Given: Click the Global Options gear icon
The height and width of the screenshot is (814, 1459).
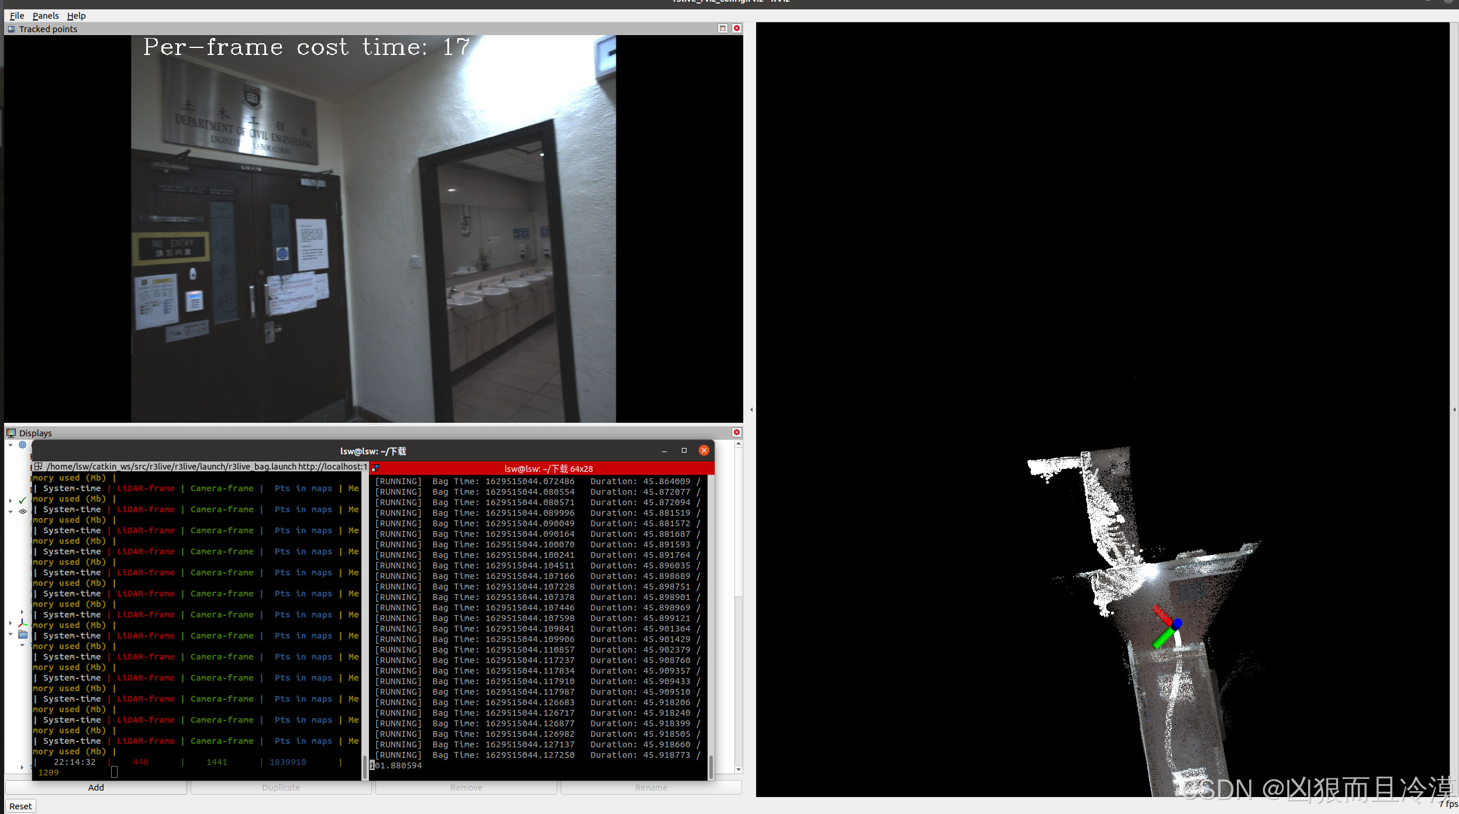Looking at the screenshot, I should (22, 445).
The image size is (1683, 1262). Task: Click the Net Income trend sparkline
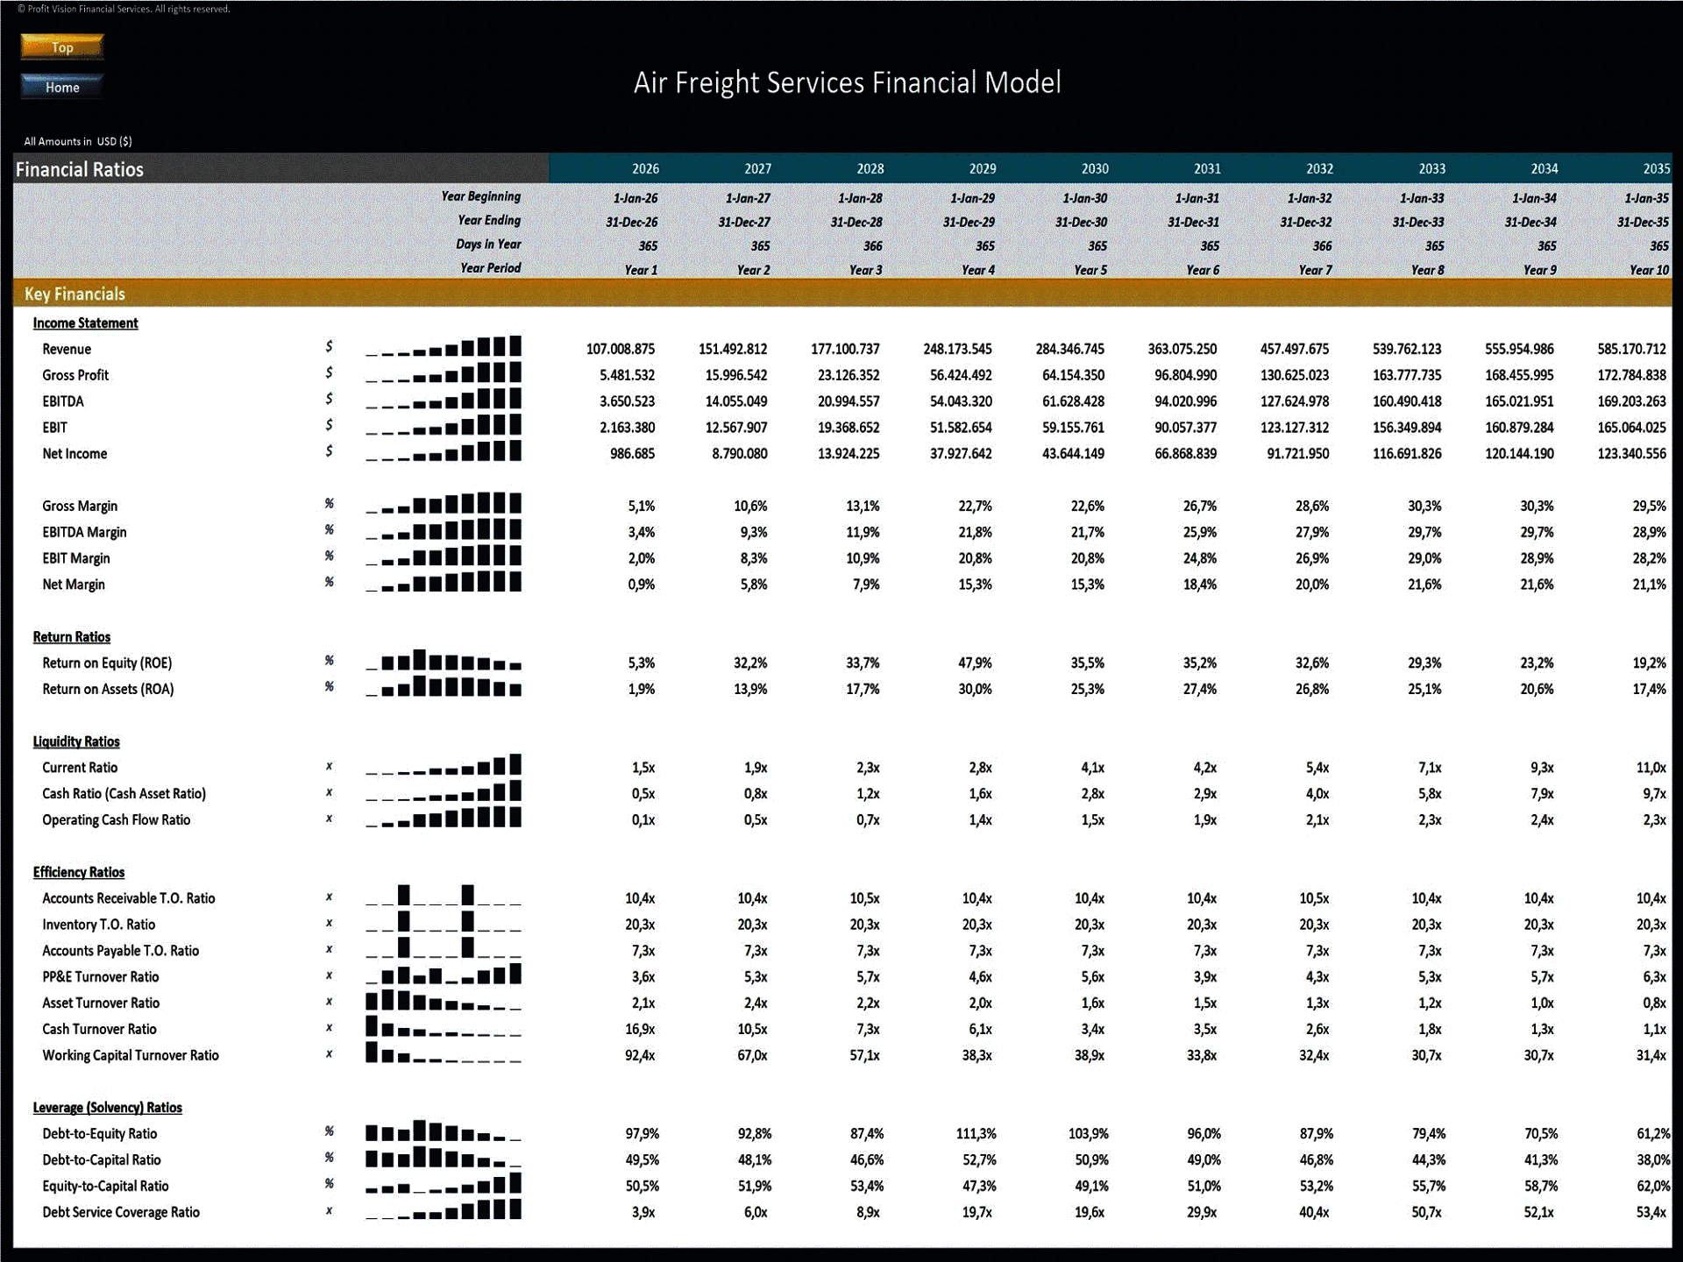(443, 453)
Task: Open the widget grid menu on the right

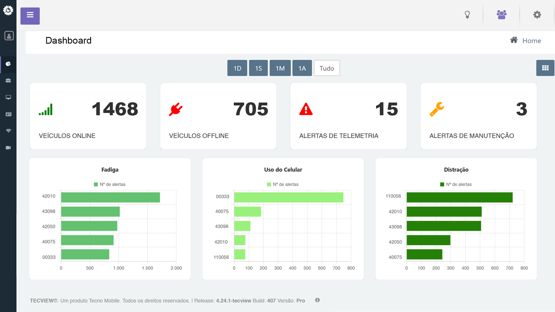Action: pos(545,68)
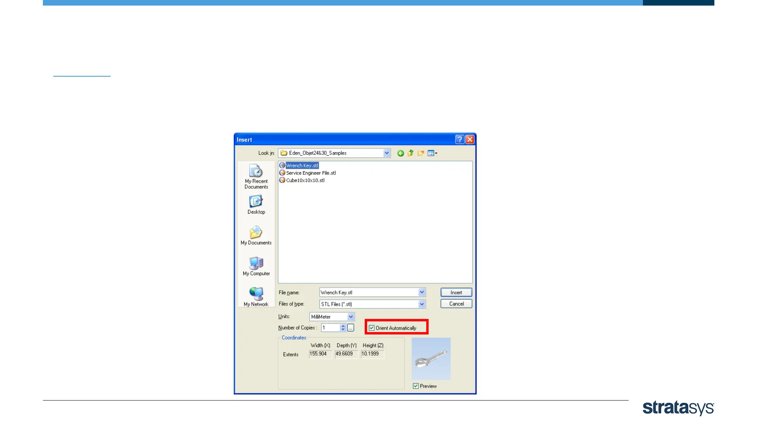
Task: Open the Units MilliMeter dropdown
Action: coord(351,317)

________________

▸ ASSIGNED TASK: Beginning with the line that holds "The image size", extract every line to the end of the material, exactly as it stands, and drop the pictures.

▸ EXERCISE SOLUTION:
The image size is (1683, 1262). Task: Click the Net Income trend sparkline
(443, 453)
Task: Open the widget grid menu on the right

Action: pos(545,68)
Task: Open the Units MilliMeter dropdown
Action: coord(351,317)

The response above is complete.